Empirical results indicate:
- Algorithmic methods (IP and LLM-synthesis) consistently yield slates with lower (more favorable) JR values than both randomly sampled and historical, human-curated slates.
- In several panels, human moderator selections do not satisfy JR, suggesting substantial room for procedural improvement.
- Abstractive LLM-generated slates often match or surpass the representativeness of optimal extractive slates, particularly in scenarios with limited original questions; however, performance varies by session, marking the necessity of auditing over blind reliance on automation.
- Systematic cross-validation confirms that similarity-based utilities are sufficiently robust regardless of underlying embedding choice.
Theoretical and Practical Implications
Algorithmic auditing for justified representation in this context directly operationalizes democratic values of inclusiveness and fairness, furnishing moderators and institutions with actionable levers to enhance deliberative legitimacy. The use of semantic similarity informs scalable, interpretable utility estimation, compatible with real-time deployment. Conversely, the limits of moderator curation, as surfaced by audit, challenge assumptions about human process fidelity.
LLM-based question generation shows promise for flexible, scalable abstractive summarization, but empirical variability and the ongoing need for rigorous audit underscore the risk of overgeneralization. The framework further positions itself for extension: hybrid approaches blending selection and synthesis, richer axiomatic audits (PJR, EJR, BJR), and direct participant utility validation are all plausible future directions.
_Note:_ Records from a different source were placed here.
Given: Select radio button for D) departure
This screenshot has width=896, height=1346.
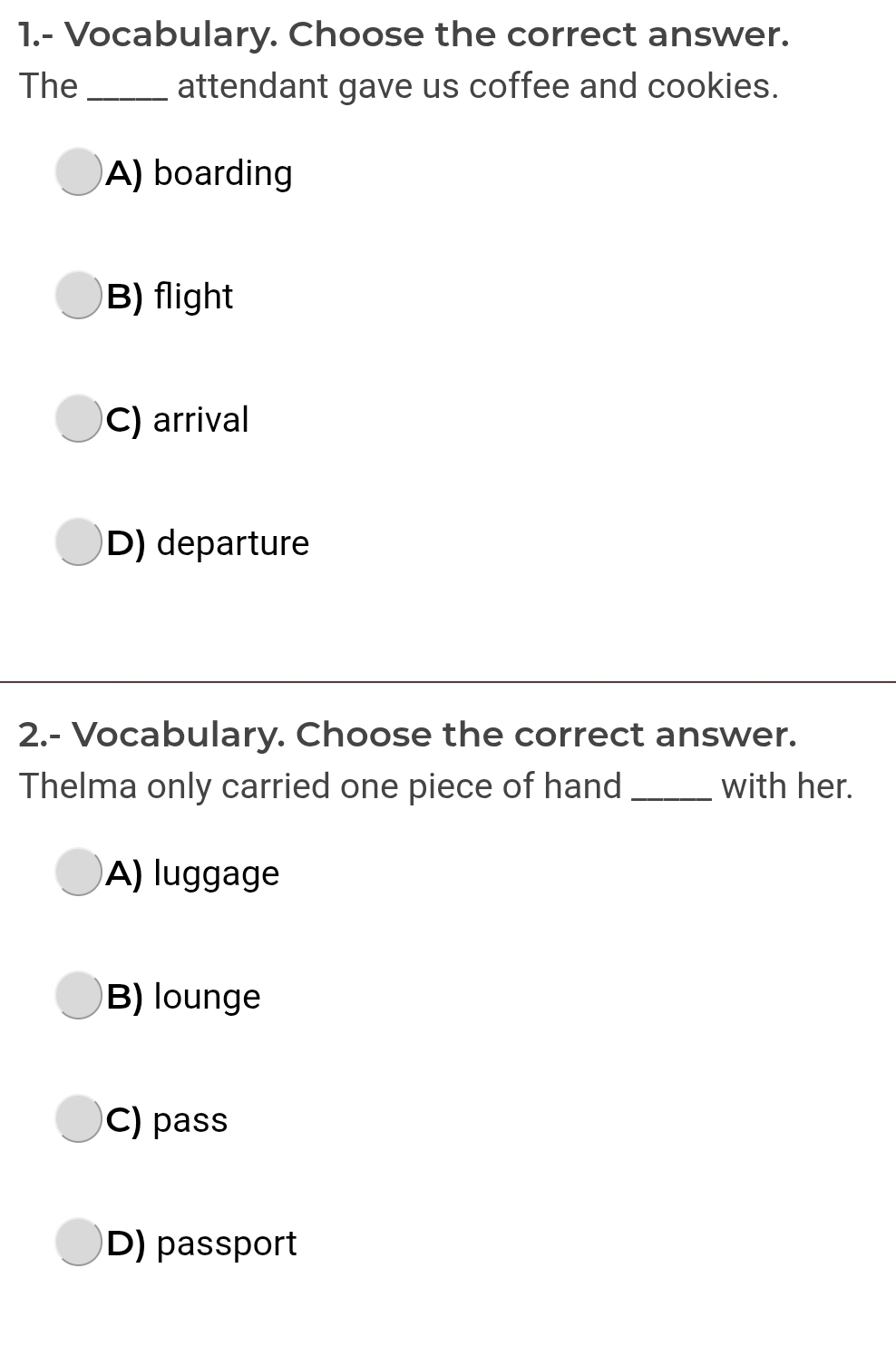Looking at the screenshot, I should [x=78, y=542].
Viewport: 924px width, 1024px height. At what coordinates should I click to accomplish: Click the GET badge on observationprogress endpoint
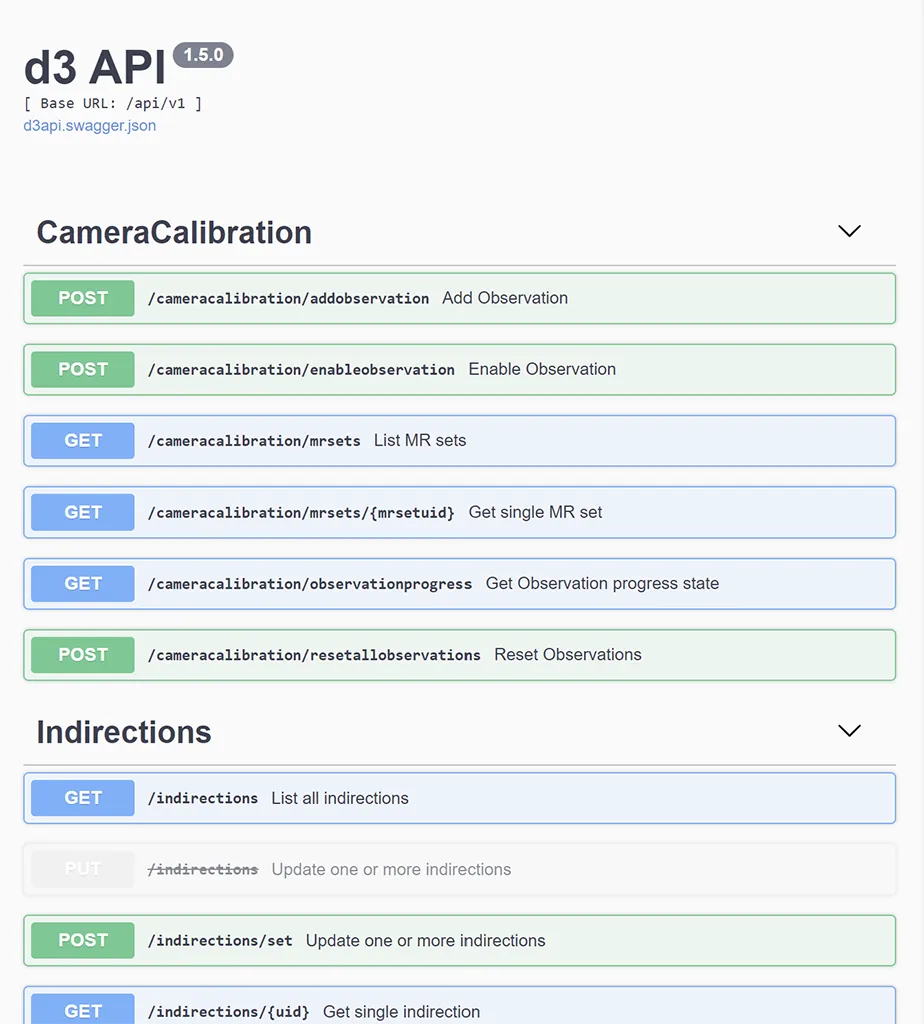coord(81,583)
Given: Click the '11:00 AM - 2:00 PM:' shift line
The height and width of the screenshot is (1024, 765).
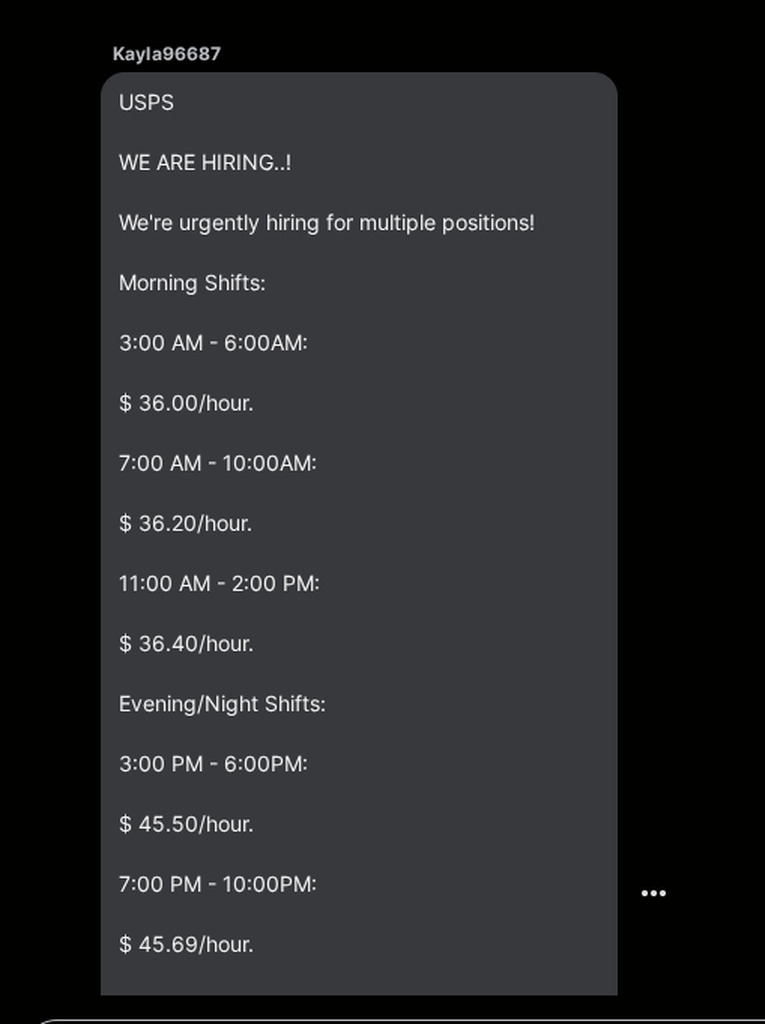Looking at the screenshot, I should click(219, 583).
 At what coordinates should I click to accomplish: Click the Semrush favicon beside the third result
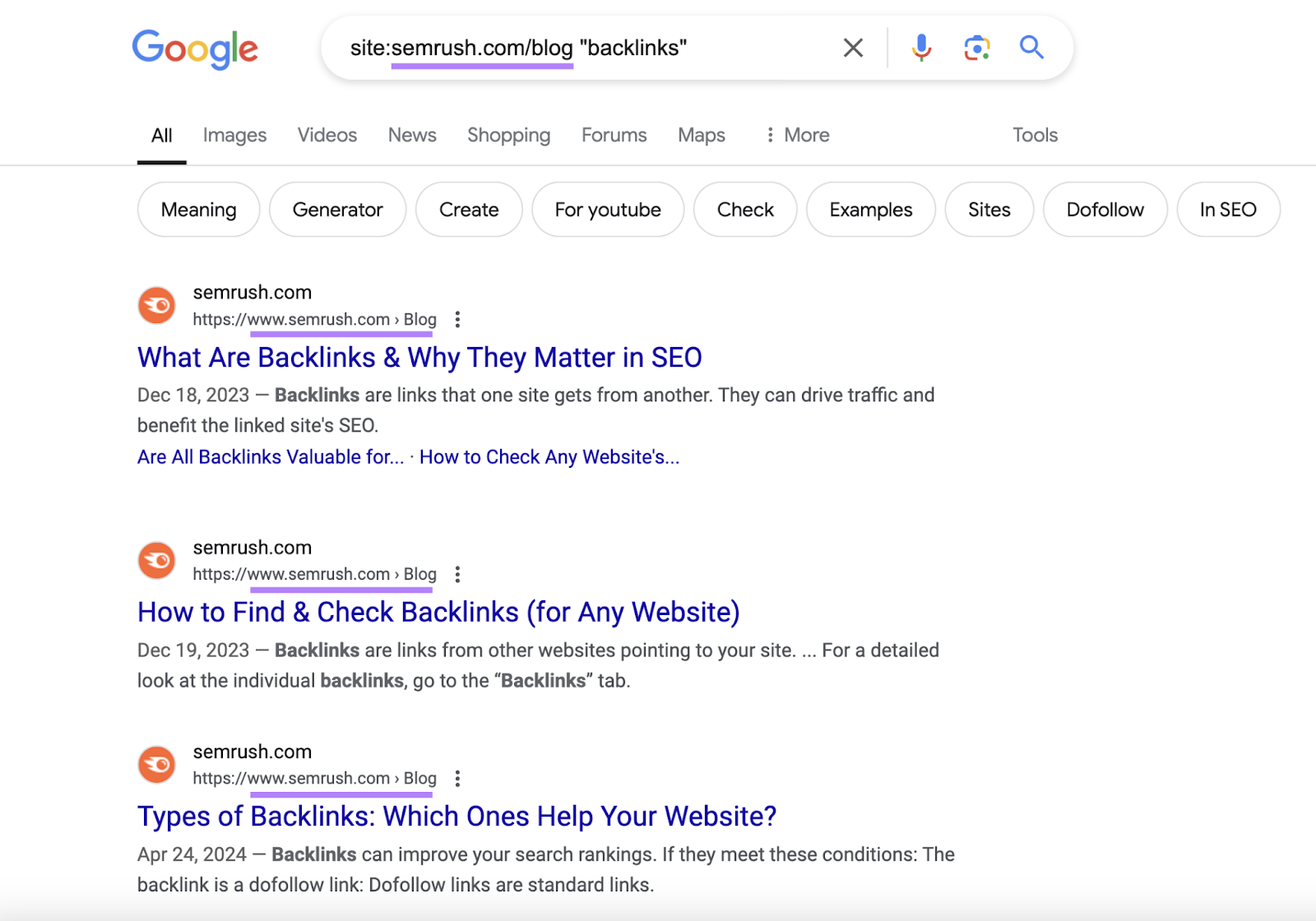pos(156,764)
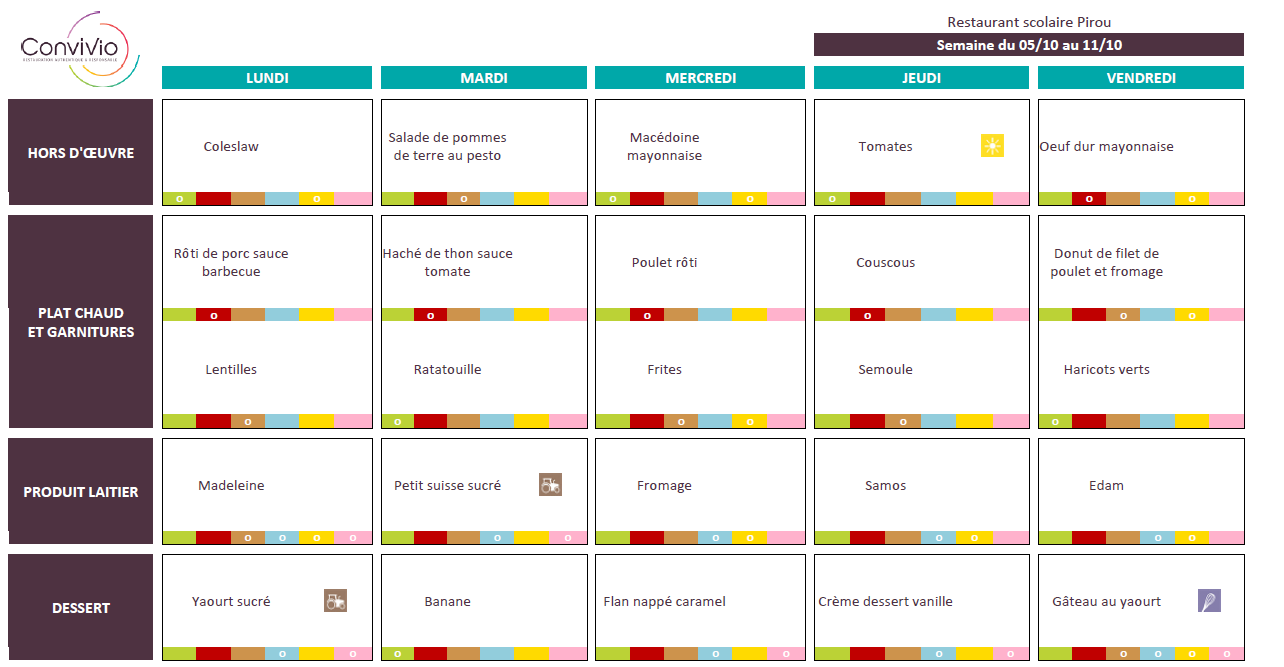Click the pink swatch under Madeleine

(x=352, y=537)
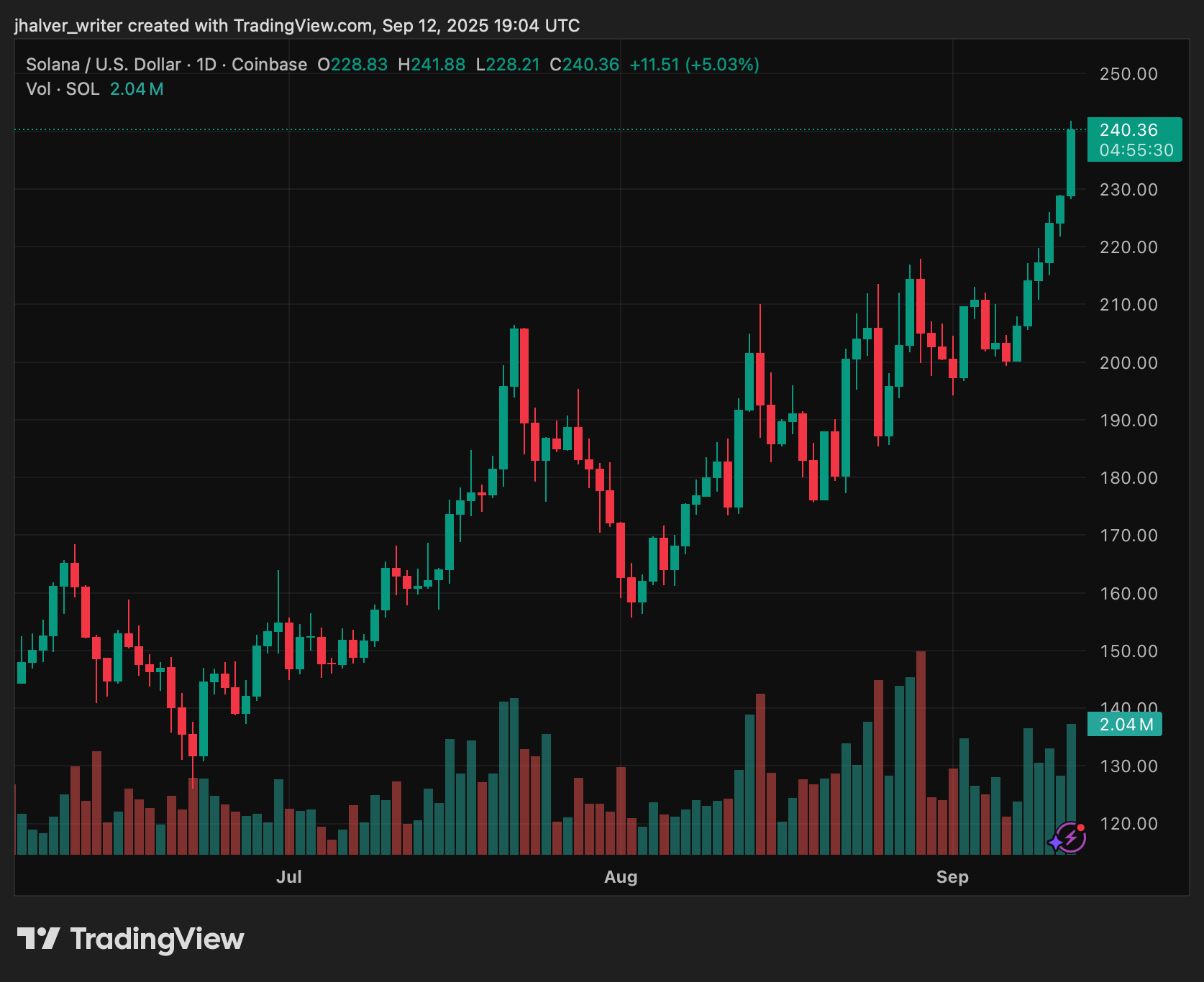Click the green 240.36 price tag on axis
The height and width of the screenshot is (982, 1204).
1128,130
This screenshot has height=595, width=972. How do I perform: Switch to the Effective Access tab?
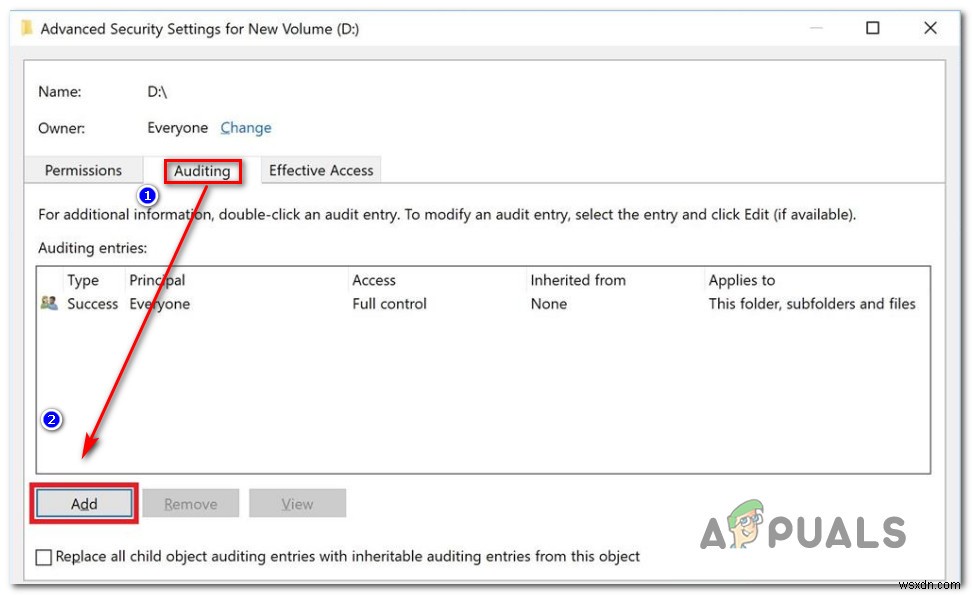(320, 169)
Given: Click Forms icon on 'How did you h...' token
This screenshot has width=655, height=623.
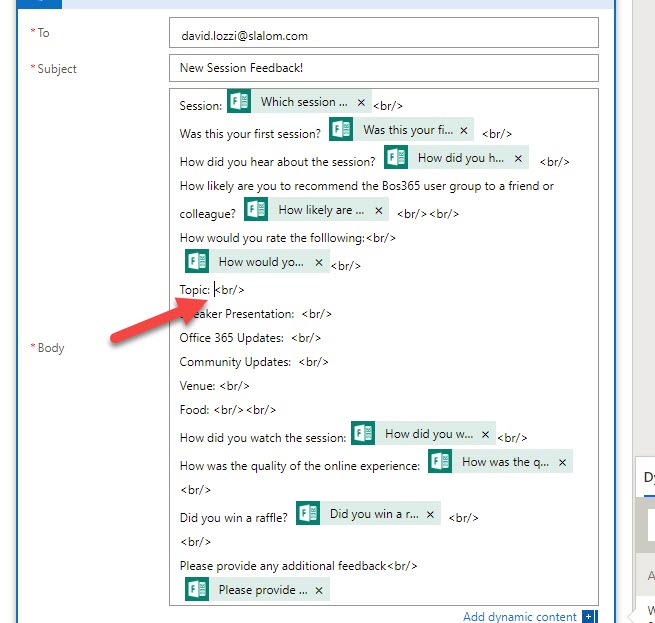Looking at the screenshot, I should point(396,158).
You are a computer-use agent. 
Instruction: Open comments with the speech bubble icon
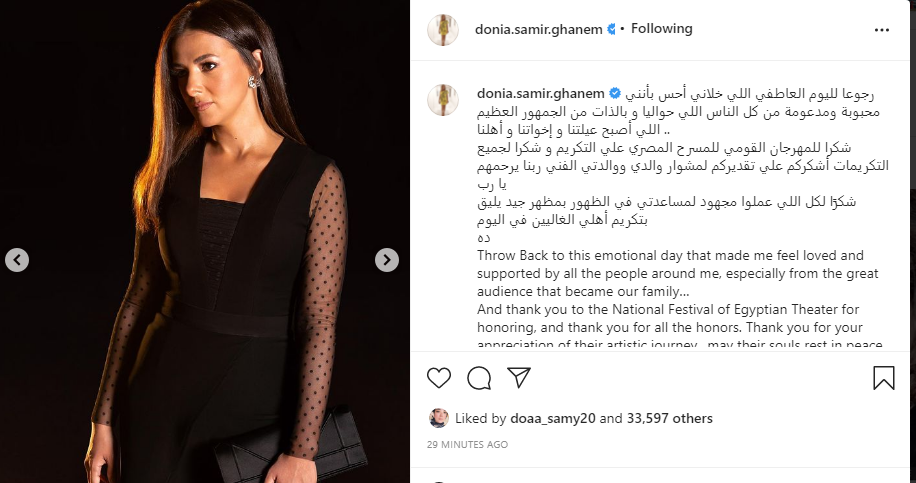479,378
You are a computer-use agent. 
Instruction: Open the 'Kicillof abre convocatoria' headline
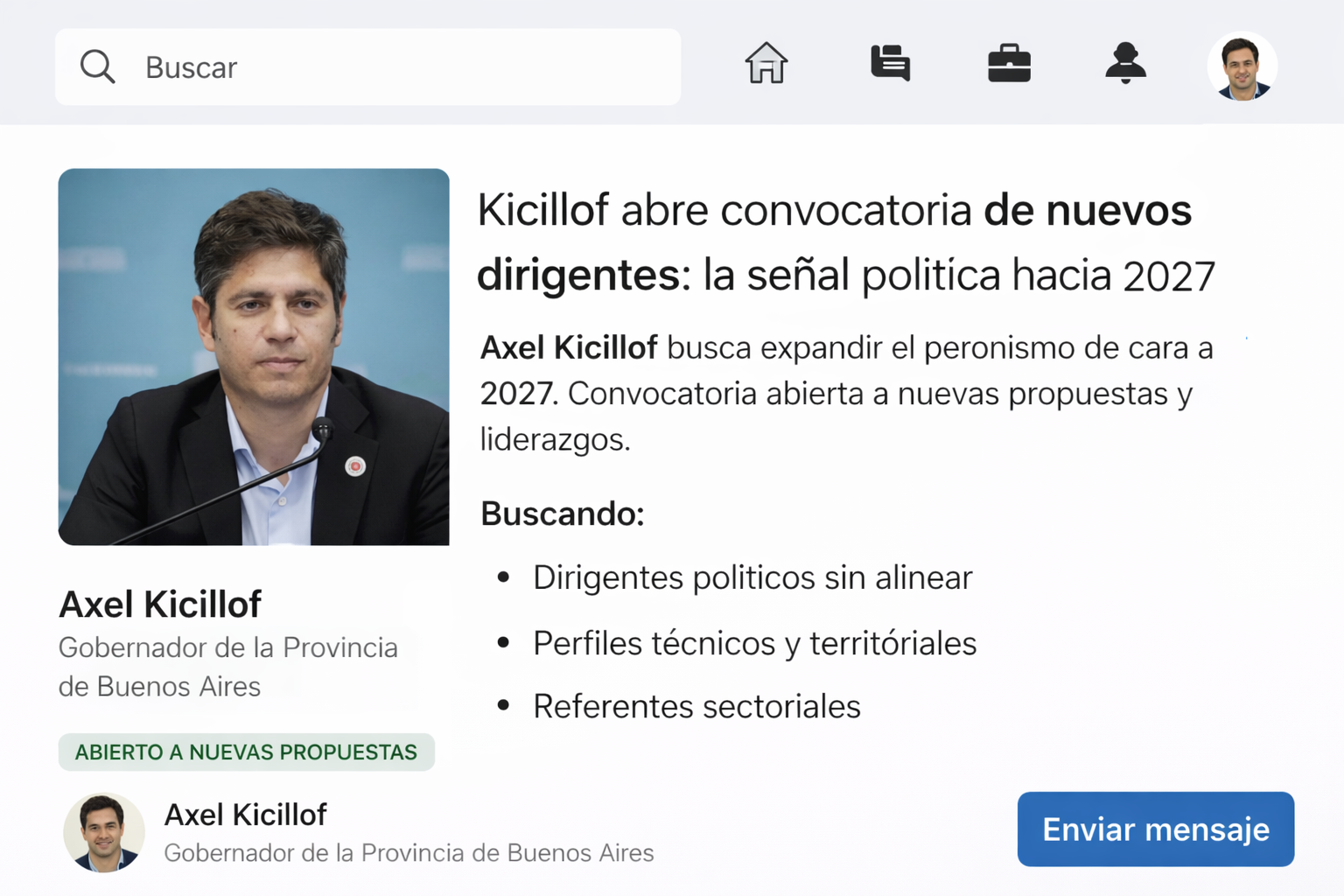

By integrating these algorithms into operational platforms used globally, the research advances immediate practical utility, positioning AI as an augmentative tool rather than a replacement in high-stakes democratic procedures.
Conclusion
This work bridges computational social choice and AI-facilitated online deliberation, providing the first scalable algorithmic audit for justified representation in the general utility setting. Semantic embedding-based utilities and efficient algorithms permit rigorous, actionable evaluation of both extractive and abstractive summarization strategies in question slate selection. Empirical deployment across diverse deliberative contexts reveals that algorithmically-aided processes outperform conventional human moderation on representativeness, but that robust, ongoing audit remains essential in leveraging LLMs. The platform integration ensures these contributions have immediate translational impact, with clear avenues for future refinement in both theory and practice.